If a lead guitarist is playing one note at a time he can either go up, down, or stay the same on the next note. If he doesn't think ahead on what the song is doing this will just sound random or directionless.

He's got to aim for certain peaks or goals in line with the dynamics of the song. It's at these moments that the solo will sound great, so he's got to know which note will be effective at that moment. It can't just be any note from the scale; some scale notes won't sound great against the backing chord. Safest bet would be a chord tone but sometimes an outside-the-chord tone works great too.

In between these moments of greatness the note choice is less crucial. The importance of dynamics and rhythm remain, however. So you're thinking am I heading for a crescendo? Do I speed up? Do I repeat a lick over and over? Do I just play up or down a scale pattern until the next crucial note of the solo? Do I use chromatic passing notes? Get bluesy? Trippy section? Play in octaves? Shift a pattern up or down one position of the circle of fifths? Mess around with a single note bend? Play some low notes with palm muting? Go for legato with hammer ons and pull offs?

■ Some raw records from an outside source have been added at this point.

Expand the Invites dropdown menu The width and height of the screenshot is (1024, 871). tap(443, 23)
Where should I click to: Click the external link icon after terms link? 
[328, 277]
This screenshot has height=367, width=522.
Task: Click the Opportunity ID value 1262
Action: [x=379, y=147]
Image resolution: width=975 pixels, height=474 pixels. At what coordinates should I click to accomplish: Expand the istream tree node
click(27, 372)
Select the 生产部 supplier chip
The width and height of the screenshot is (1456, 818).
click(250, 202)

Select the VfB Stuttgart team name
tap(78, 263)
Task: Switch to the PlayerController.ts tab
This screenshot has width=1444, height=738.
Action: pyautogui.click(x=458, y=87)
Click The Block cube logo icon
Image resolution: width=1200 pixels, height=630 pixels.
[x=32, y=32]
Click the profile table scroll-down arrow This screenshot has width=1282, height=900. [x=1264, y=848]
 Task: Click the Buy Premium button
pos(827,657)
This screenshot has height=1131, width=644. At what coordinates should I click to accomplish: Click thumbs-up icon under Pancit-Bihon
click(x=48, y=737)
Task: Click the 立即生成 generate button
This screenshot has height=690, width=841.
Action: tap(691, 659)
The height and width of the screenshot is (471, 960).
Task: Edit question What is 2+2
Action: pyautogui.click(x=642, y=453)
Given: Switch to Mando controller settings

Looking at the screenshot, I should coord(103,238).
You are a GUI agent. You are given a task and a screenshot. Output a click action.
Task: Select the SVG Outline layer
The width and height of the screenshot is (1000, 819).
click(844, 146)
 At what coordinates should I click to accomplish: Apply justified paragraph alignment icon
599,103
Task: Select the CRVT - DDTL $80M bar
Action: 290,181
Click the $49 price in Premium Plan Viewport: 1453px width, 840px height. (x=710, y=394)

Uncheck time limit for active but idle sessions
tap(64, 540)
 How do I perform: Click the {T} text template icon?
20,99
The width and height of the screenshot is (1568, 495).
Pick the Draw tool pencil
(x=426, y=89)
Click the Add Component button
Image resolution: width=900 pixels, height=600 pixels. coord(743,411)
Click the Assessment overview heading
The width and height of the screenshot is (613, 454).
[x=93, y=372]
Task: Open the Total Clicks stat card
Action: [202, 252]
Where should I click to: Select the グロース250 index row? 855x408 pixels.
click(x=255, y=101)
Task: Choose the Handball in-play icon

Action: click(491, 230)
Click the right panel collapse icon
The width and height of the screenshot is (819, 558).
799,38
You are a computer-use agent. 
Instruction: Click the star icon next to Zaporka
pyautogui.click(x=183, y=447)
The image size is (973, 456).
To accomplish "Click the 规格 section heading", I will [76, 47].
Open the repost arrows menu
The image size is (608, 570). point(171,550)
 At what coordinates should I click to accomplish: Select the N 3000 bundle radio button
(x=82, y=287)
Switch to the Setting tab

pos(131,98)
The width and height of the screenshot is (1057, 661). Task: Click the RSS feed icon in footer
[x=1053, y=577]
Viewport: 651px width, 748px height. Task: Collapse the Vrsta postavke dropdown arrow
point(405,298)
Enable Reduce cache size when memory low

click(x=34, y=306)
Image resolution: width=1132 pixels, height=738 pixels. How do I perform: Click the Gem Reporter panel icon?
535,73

Instead of these tricks you might just come up with a melody, a tune that fits over the progression or riff.

With practice you can do all these things by ear. With more practice you can do them better.

My main point is that the solo should be constructed holistically with a knowledge of where it's going to go and when it's going to go there.
#25
Quote by Outside Octaves
Probably, no definitely all true I would guess, but my problem in holding a pitch is more due to the production of pitch... which my voice is just useless at. Ever hear someone who doesn't know how to sing try to sing? All off key and up and down in the same space ... eww, and yea that's me... You see it in comedies all the time, and well...


Yes. I have seen it all the time.

And some of it is technique. There are technical things you can do which will improve your ability to hold a pitch.

But that's about minor improvements, really nailing each pitch precisely. You're at a point where the problem is almost certainly that your brain doesn't actually have a good understanding of what each pitch is relative to each other.

So when you open your mouth to sing, your brain is basically guessing. And then it hears the sound you make and knows that it's not right, but (again) because it doesn't have a well-defined idea of what the pitch is supposed to be is basically says, "Okay, let's try something else!" and you shift pitch. But, of course, sometimes that guess is just wrong, so your brain (and all of this is happening subconsciously) tries again.

Meanwhile, your voice is jumping up and down and sounding like crap.

Ear training is really mind training - really teaching your brain how to think in pitches. When you try to sing, then, your brain will know exactly what sound to make and viola, as if by magic it'll come out.
#26
Quote by HotspurJr
Just want to repeat:

Until you can HEAR a lead, you can't play a lead. And if you can't transcribe a lead then you can't really play it.

So yes, get the functional ear trainer from miles.be. I found it to be much more productive than interval recognition. And transcribe simple melodies like the ones suggested. The thing that makes them simple is that they're songs you know, so any melody you know should work.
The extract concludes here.